Convert the listing, from its first line up to and including the line containing "Looking at the screenshot, I should click(1075, 159).", into a JSON list of strings with one string per line and blank lines omitted.

(Information given)
▬▬▬▬▬▬▬▬▬▬

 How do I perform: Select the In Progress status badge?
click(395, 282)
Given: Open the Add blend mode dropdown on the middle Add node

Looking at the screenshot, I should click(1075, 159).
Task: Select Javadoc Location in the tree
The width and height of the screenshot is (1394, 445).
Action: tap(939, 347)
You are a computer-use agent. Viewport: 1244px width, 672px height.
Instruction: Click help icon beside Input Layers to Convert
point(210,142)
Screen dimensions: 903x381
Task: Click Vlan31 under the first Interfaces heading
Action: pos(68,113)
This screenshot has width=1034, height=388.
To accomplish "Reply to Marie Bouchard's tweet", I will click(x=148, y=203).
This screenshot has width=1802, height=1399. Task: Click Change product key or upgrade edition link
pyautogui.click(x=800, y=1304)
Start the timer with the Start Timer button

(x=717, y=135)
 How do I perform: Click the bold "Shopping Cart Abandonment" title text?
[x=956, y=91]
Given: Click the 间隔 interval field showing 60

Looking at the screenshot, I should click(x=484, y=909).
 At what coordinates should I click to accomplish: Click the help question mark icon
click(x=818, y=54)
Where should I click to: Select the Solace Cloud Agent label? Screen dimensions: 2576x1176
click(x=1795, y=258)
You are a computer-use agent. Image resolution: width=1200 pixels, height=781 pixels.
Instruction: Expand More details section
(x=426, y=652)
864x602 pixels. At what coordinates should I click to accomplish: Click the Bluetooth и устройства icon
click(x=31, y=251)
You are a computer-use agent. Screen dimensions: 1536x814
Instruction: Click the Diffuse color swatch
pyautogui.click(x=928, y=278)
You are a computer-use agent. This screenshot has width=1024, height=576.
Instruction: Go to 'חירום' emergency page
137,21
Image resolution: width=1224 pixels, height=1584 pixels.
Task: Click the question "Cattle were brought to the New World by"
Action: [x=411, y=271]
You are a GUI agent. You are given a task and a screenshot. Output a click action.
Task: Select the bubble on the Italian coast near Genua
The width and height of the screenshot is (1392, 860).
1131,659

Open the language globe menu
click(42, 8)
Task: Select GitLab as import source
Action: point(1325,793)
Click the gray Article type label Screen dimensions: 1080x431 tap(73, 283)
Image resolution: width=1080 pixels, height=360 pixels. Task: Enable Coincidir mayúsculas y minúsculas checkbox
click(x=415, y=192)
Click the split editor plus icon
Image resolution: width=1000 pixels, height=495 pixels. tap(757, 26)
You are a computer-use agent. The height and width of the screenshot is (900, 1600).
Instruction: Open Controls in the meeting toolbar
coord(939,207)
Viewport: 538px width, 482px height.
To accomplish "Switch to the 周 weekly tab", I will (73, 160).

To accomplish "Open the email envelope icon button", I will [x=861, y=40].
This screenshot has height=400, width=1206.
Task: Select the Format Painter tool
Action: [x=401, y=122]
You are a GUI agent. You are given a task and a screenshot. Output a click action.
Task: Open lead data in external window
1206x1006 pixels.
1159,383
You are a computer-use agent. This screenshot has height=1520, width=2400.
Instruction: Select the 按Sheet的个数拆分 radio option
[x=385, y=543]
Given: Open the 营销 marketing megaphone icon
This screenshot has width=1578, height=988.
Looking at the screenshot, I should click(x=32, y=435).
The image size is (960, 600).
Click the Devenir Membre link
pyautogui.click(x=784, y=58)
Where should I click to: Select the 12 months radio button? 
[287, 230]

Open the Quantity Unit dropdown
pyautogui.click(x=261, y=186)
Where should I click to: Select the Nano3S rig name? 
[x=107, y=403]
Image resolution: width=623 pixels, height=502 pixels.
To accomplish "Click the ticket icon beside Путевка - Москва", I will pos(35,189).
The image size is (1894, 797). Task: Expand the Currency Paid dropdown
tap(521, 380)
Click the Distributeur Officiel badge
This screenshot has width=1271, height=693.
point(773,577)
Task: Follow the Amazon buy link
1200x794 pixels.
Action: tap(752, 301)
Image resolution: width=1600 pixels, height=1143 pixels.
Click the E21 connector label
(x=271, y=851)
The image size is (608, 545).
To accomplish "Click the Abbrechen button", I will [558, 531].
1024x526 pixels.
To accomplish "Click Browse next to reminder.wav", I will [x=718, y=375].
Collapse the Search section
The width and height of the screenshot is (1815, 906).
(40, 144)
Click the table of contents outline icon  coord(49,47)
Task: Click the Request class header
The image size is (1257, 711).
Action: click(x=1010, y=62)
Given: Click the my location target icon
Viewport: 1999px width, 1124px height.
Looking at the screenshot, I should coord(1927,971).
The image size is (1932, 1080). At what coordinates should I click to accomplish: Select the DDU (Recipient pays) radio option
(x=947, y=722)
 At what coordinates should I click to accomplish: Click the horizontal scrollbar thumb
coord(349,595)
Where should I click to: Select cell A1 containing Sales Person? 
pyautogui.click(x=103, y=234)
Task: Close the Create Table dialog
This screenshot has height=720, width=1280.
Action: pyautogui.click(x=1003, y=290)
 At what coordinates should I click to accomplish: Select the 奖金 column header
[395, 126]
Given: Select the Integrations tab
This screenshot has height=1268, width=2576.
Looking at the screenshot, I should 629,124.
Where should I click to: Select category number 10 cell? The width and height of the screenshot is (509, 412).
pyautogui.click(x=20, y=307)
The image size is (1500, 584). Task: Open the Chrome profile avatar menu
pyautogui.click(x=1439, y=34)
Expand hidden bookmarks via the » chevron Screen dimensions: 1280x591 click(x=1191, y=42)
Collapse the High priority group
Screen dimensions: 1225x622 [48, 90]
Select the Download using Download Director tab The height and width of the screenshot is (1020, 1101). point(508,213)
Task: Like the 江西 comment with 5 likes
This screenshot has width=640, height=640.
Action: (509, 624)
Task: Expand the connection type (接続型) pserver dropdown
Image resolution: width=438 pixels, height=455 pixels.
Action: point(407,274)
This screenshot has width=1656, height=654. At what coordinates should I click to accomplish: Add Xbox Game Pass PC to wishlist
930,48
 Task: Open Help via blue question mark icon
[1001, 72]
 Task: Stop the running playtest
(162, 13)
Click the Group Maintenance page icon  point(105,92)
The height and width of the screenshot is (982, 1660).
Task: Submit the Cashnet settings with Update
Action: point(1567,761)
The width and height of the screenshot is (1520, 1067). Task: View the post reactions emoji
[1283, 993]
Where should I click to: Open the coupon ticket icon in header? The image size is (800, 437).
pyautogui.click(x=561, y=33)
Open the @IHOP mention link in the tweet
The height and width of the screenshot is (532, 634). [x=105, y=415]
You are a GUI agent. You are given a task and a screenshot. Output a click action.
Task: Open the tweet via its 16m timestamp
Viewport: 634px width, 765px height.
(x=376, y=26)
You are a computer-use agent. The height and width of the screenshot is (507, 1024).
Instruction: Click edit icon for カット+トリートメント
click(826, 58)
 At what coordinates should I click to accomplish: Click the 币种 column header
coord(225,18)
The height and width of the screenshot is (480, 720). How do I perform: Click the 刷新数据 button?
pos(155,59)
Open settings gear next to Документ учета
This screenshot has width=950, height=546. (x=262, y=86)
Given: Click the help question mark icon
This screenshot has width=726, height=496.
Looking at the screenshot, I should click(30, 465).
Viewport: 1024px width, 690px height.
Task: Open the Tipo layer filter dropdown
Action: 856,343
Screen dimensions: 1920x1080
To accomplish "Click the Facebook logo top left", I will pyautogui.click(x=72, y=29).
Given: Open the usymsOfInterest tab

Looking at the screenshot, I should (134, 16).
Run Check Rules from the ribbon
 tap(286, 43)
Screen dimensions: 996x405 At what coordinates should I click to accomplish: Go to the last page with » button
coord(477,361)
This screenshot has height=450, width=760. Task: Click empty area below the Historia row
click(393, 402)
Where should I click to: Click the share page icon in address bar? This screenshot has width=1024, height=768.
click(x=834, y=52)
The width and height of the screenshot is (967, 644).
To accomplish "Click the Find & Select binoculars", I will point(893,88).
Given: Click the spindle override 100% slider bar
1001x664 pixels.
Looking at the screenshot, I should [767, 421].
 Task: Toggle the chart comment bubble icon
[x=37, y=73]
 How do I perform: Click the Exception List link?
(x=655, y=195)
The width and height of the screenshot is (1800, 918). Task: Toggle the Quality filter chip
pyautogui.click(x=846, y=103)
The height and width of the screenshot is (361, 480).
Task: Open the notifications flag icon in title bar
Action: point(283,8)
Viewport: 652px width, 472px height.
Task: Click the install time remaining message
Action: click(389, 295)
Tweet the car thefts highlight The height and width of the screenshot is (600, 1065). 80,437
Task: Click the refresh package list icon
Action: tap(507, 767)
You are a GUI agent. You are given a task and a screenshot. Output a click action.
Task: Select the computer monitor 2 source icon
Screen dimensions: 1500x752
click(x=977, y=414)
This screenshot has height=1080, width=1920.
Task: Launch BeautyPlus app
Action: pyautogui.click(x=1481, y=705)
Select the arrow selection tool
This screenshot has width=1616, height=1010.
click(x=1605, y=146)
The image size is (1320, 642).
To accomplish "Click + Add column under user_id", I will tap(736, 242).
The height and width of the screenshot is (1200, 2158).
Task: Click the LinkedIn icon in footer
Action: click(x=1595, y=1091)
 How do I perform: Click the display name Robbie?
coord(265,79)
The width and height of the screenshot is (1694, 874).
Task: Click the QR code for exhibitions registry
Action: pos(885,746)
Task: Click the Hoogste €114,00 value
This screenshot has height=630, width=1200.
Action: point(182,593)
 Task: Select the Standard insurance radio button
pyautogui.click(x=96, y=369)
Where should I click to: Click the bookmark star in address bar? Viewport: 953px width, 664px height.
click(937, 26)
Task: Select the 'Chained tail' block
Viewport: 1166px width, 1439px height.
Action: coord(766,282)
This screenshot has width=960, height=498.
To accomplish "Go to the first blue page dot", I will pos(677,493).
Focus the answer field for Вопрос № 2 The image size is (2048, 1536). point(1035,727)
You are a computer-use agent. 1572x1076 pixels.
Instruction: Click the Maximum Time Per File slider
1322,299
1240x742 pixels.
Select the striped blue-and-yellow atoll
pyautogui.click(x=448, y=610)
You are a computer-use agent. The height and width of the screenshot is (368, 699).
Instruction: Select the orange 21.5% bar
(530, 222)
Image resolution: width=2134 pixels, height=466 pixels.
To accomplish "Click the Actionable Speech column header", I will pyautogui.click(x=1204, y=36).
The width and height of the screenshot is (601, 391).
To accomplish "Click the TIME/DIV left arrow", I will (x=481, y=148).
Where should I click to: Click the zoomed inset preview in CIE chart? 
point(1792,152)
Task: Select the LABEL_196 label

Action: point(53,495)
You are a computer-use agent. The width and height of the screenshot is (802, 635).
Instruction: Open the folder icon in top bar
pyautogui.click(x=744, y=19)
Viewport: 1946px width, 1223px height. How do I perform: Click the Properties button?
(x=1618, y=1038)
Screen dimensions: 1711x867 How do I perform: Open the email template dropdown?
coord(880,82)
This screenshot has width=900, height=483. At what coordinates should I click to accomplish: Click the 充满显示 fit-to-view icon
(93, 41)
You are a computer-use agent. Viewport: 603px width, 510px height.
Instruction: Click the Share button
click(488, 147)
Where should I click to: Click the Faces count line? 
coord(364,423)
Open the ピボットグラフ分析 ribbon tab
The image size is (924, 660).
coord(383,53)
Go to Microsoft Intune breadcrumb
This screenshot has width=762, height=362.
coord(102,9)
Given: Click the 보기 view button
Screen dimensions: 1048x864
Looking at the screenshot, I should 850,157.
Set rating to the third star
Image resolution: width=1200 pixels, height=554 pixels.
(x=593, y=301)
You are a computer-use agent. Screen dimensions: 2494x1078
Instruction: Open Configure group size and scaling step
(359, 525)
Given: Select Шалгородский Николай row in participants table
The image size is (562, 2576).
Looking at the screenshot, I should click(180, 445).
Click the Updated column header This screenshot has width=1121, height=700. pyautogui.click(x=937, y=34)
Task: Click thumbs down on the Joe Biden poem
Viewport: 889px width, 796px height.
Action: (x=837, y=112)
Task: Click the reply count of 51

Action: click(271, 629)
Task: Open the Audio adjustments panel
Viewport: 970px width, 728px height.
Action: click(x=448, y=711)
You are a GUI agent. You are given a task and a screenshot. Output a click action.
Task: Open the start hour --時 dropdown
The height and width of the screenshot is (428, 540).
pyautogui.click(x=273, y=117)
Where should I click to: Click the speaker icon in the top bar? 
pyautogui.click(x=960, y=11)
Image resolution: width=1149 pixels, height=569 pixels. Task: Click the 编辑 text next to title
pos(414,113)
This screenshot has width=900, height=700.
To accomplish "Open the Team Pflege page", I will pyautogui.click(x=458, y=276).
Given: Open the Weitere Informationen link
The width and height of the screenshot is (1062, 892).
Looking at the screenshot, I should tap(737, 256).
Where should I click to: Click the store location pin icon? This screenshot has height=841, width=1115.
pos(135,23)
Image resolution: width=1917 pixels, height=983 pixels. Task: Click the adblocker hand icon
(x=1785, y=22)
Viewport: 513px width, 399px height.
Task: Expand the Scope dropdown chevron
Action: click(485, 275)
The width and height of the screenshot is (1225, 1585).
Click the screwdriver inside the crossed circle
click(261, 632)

▬▬▬▬▬▬▬▬▬▬

(Reply to the exercise)
[
  " How do I perform: Select the In Progress status badge?",
  "click(395, 282)",
  "Given: Open the Add blend mode dropdown on the middle Add node",
  "Looking at the screenshot, I should click(1075, 159)."
]